Big Data is arguably one of the killer apps to emerge over the past decade. The technology originated from a technique developed by Google called MapReduce, which uses parallel processing to generate analytics from massive amounts of data. An open source version of MapReduce, called Hadoop, has effectively “democratized” the availability of Big Data. With this easy-to-use platform, enterprises are finding new ways to solve problems and extract value from data.
However, Big Data analytics often involve access to data that should be protected, such as medical records, tax information and personally identifiable information (PII). Security and compliance professionals need to ensure Big Data deployments do not violate access control policies with respect to this information.

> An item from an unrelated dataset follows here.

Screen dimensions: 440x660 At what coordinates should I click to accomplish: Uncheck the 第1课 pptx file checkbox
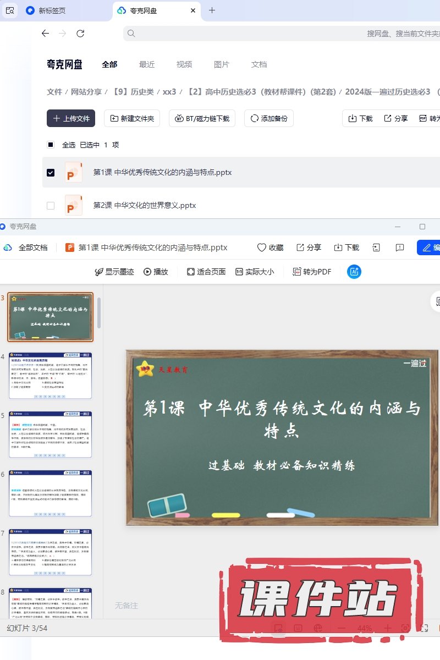point(51,172)
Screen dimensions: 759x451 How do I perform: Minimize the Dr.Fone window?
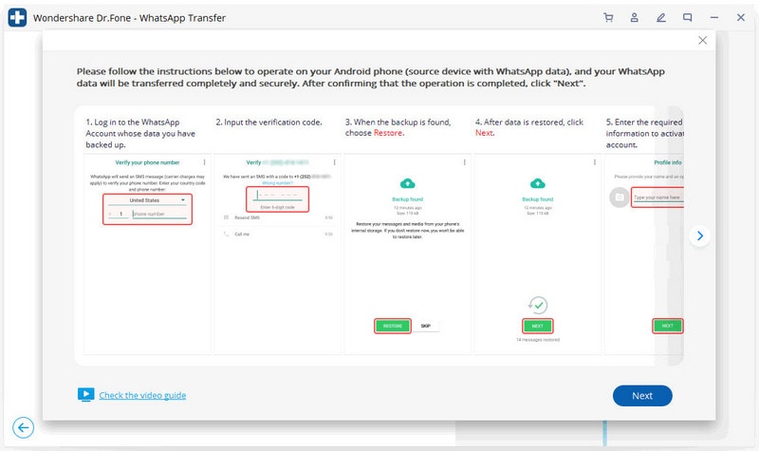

Within a Hadoop infrastructure there are several levels of authorization, including access to the Hadoop cluster, inter-cluster communications and access to the data sources. Many of these authorizations are based on Secure Shell (SSH) because the authentication protocol is considered secure and has good support for automated machine-to-machine (M2M) communication. The access control issues are straightforward:
First, who sets up the authorizations to run Big Data analytics? Next, we need to ask how are those authorizations and credentials managed and what happens when there are personnel changes? As well, we must determine whether authorizations are based on “need to know” security principles.
To protect sensitive information accessed by Big Data analytics, the following best practices are recommended:
- Discover: Take an inventory of the authorizations and identities within the Big Data environment.
- Monitor: Track the use of those identities. Find out which identities are not needed and can be removed.
- Manage: Establish centralized control over identity management in the Big Data environment.
Big Data has opened up new access to business-critical data. Organizations need to keep pace with resulting security concerns and bring Big Data under a sound identity and access management umbrella.